Chama-se Fora de Horas: O Retrato de uma Geração à Rasca e é um livro do jornalista Hugo Geada sobre a precariedade dos músicos em Portugal. Editado pela associação cultural CISMA, parte de uma série de entrevistas e de experiências pessoais para ilustrar uma realidade transversal.
De acordo com a própria sinopse, este trabalho “revela os desafios e sacrifícios enfrentados por quem tenta criar música num país que investe pouco na cultura”. “Entre empregos improváveis, estúdios improvisados, dificuldades financeiras e desigualdade de género, este livro reúne histórias de artistas de diferentes gerações que lutam por sobreviver num sistema que insiste em tratar a arte como um hobby. Ao mesmo tempo que denuncia uma realidade invisível, presta homenagem a quem a resiste. Um retrato cru e necessário da arte feita à margem — e contra todas as probabilidades.”

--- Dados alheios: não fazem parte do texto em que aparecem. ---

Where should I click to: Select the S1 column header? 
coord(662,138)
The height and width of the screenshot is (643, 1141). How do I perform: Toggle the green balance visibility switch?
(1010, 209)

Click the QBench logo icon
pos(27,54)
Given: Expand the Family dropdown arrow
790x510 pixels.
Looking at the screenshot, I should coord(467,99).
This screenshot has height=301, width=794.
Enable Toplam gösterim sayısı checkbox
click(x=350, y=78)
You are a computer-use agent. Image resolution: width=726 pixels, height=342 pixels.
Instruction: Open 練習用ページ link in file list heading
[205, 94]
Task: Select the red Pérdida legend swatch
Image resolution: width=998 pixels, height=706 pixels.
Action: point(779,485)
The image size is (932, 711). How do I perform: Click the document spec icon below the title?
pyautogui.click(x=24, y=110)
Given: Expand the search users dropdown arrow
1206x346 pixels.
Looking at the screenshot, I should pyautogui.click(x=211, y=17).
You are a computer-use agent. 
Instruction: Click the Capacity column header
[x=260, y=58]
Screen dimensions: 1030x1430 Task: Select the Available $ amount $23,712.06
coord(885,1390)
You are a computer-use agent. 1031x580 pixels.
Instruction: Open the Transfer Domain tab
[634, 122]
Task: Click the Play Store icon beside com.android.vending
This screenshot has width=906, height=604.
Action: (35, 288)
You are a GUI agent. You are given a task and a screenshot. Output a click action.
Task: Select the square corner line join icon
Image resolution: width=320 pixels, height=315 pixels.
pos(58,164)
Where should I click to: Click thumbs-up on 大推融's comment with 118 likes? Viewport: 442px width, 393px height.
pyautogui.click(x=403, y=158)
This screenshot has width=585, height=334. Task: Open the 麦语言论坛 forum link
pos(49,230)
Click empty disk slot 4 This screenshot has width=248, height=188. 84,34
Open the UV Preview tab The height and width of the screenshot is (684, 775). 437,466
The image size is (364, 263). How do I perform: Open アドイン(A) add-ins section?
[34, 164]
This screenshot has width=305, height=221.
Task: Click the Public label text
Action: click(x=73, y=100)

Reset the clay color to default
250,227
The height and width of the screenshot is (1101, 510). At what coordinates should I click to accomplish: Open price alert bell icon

Disponível por 15€ (e por 10€ para os sócios da CISMA), contribuíram para este livro artistas como David Bruno, Ferna (Ângela Polícia), Bia Maria, Cláudia Guerreiro, Raquel Martins, Selma Uamusse, Maria Reis, Blaya, Logos, Marco Duarte, João Borsch, nëss, Femme Falafel, Beatriz Nunes, Adler Jack, Mafalda Rodrigues, Papico, Rui Fonseca, Pedro Feio, Chica, Jonas, Moisés, Miguel Vale e Joana Brito. Para assinalar o lançamento, cuja apresentação aconteceu nos últimos dias no Vodafone Paredes de Coura, o Rimas e Batidas colocou algumas questões ao autor Hugo Geada.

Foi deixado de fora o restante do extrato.